These short phrases de-marked by the use of # are used to make it easy to follow or search for running commentary or in some cases to score political points. For example, if you ever watch BBC Question Time, and also use Twitter, you will find a flurry of tweets with the #hashtag ‘#bbcqt‘ every Thursday night. This #hashtag allows anyone to easily see what everyone else is saying on twitter just by searching for the phrase. It also makes it easy to put the tweeted comment into context i.e. in this instance that the tweet is about the debate on Question Time.
When it backfires
There are risks for those involved online though. Along with the Stuart MacLennan case last week, there have been many other political headlines sparked recently due to alleged hacking of politicians twitter accounts. All of which has highlighted the need for all involved to be more vigilant than ever. For example, Labour Deputy Leader Harriet Harman’s Twitter account was hacked and David Miliband’s was hit by a phishing scam.
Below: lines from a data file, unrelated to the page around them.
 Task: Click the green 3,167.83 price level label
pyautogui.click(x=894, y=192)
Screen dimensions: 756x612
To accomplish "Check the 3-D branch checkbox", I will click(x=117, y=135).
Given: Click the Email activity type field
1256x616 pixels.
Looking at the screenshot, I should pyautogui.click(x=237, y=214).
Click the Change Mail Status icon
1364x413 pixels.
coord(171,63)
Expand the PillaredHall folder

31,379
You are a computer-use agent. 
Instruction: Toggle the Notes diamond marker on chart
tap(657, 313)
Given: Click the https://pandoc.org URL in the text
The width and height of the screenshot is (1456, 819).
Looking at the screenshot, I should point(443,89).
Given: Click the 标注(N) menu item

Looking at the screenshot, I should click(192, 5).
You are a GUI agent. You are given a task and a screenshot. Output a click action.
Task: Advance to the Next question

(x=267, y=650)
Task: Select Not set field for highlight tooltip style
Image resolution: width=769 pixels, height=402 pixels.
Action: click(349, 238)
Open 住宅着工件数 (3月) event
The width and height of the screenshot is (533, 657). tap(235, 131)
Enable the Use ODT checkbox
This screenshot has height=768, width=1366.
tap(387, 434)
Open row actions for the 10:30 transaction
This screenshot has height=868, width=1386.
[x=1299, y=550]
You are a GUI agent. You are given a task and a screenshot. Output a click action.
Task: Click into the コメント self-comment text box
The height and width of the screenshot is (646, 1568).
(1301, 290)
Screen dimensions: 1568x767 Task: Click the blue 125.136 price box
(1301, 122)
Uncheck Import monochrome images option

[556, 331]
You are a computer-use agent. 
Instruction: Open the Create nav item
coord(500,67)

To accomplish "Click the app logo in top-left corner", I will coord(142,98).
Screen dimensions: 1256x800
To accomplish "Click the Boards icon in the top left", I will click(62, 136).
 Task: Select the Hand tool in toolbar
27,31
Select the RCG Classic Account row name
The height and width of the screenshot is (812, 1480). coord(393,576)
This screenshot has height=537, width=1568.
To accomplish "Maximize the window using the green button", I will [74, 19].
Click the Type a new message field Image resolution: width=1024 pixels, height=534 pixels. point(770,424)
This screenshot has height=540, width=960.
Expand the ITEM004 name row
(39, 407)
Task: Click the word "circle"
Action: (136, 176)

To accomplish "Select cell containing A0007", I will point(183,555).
All this goes to show that even those at the higher echelons of power, are still vulnerable to technical attacks, which can be easily used to distract from the focus on campaigning about policies or messages.
Extending to mobile
Even so, the trend towards greater inclusion of the web in campaigning is unlikely to weaken. Even in the short time since the Obama campaign, technology has moved on creating new opportunities for campaigning. Over the past year all three main parties have launched some form of mobile/iPhone App, ranging from Local Events through to functionality to ‘Call a Friend’ with the ability register their voting intention. In the case of the Conservatives App they even include a Swing-o-meter to show what impact a voting swing would have on the political make-up in parliament.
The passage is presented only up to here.